In January 1866, she married Henry Villard (1835–1900) whom she had met during the Civil War when he was a war correspondent. He later became the President of the Northern Pacific Railway. Together, they were the parents of:

- Helen Elise Villard (1868–1917), who married Dr. James William Bell, an English physician, in 1897, and was a semi-invalid most of her life due to a childhood fall down an elevator shaft at the Westmoreland House.
- Harold Garrison Villard (1869–1952), who married Mariquita Serrano (1864–1936), sister of Vincent Serrano and daughter of Mary J. Serrano, in 1897.
- Oswald Garrison Villard (1872–1949), who married Julia Breckenridge Sanford (1876–1962)
- Henry Hilgard Villard (1883–1890), who died young.

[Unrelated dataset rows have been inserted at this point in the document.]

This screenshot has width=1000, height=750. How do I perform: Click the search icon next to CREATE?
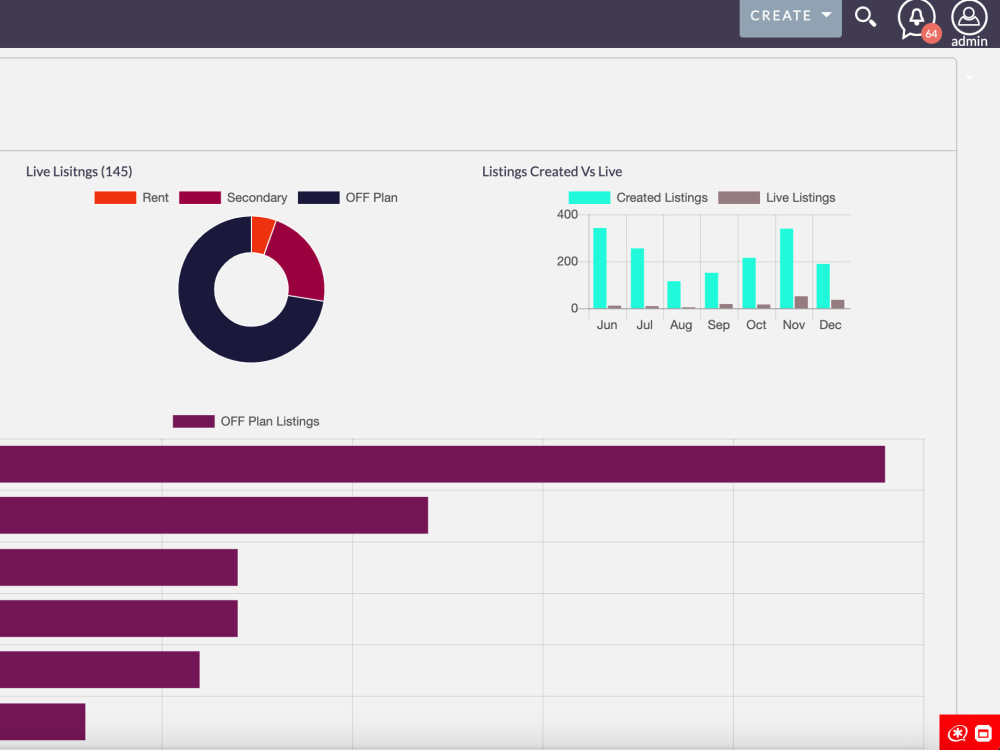[x=865, y=17]
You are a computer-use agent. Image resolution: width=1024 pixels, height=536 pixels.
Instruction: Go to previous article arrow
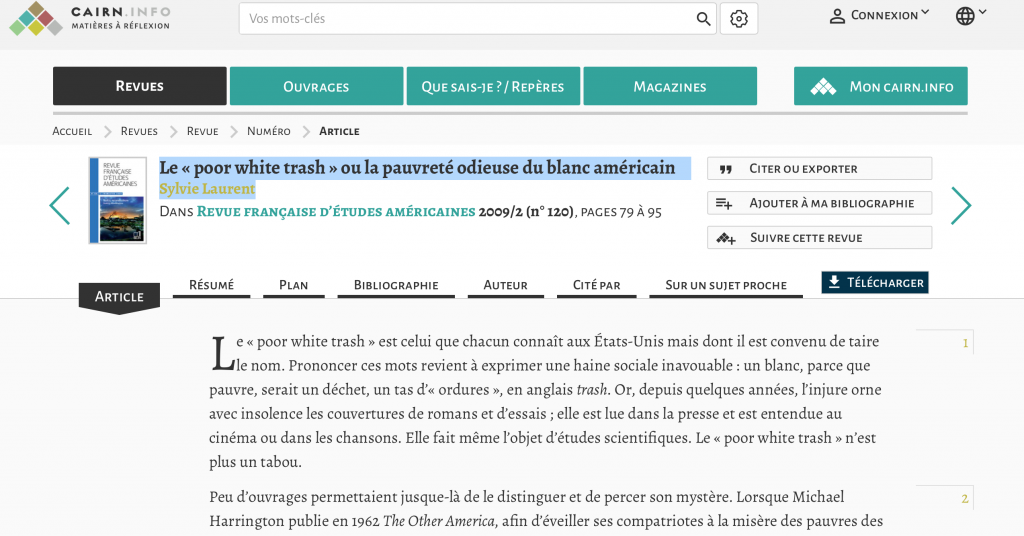pos(60,206)
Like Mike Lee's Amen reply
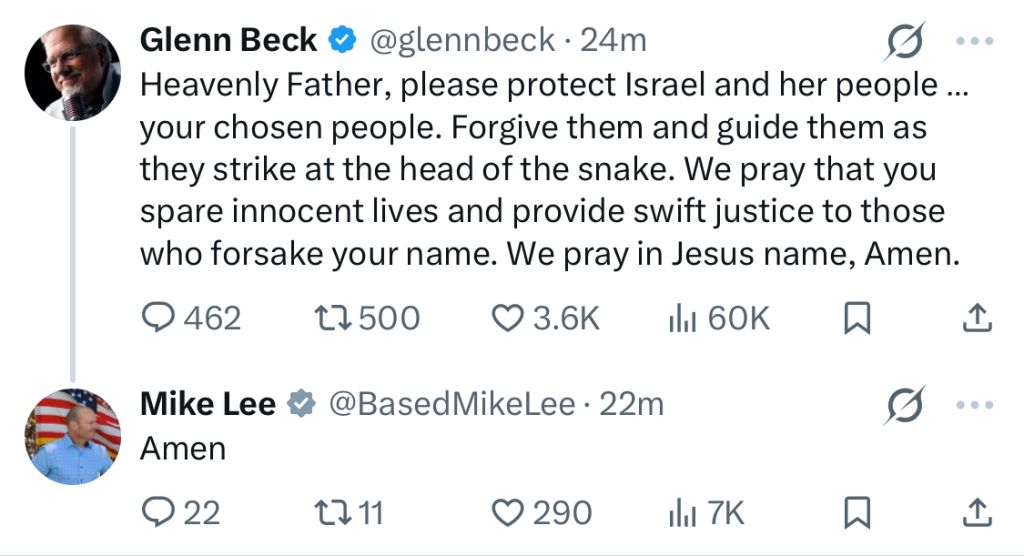This screenshot has width=1024, height=556. (541, 512)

Fanny Garrison Villard died on July 5, 1928, aged 83, at her home, Thorwood Park, in Dobbs Ferry, New York.

===Descendants===
Through her son Harold, she was the grandmother of Henry Serrano Villard (1900–1996), the foreign service officer and ambassador, and Vincent Serrano Villard, and Mariquita Villard Platov.

Through her son Oswald, she was the grandmother of Dorothea Marshall Villard Hammond (1907–1994), a member of the American University in Cairo, Henry Hilgard Villard (1911–1983), the head of the economics department at the City College of New York and the first male president of Planned Parenthood of New York City, and Oswald Garrison Villard Jr. (1916–2004), a professor of electrical engineering at Stanford University.

===Residences===
In the late 1870s, the Villards bought an old country estate known as "Thorwood Park" in Dobbs Ferry, New York. The home, which featured sweeping views of the Hudson River, was redecorated by Charles Follen McKim of McKim, Mead and White in the early 1880s to Fanny's specifications.

In 1884, the Villards hired Joseph M. Wells of the architecture firm McKim, Mead and White to design and construct the Villard Houses, which appear as one building but in fact is six separate residences. The houses are located at 455 Madison Avenue between 50th and 51st Street in Manhattan, with four of the homes opening onto the courtyard facing Madison, while the other two had entrances on 51st Street. The homes are in the Romanesque Revival style with neo-Renaissance touches and features elaborate interiors by prominent artists including John La Farge, Augustus Saint-Gaudens, and Maitland Armstrong.

After the Villards' bankruptcy, Villard House was purchased by Elisabeth Mills Reid (1857–1931), wife of Whitelaw Reid, a diplomat and the editor of the New York Tribune, and the daughter of Darius Ogden Mills and the sister of Ogden Mills, bankers and financiers.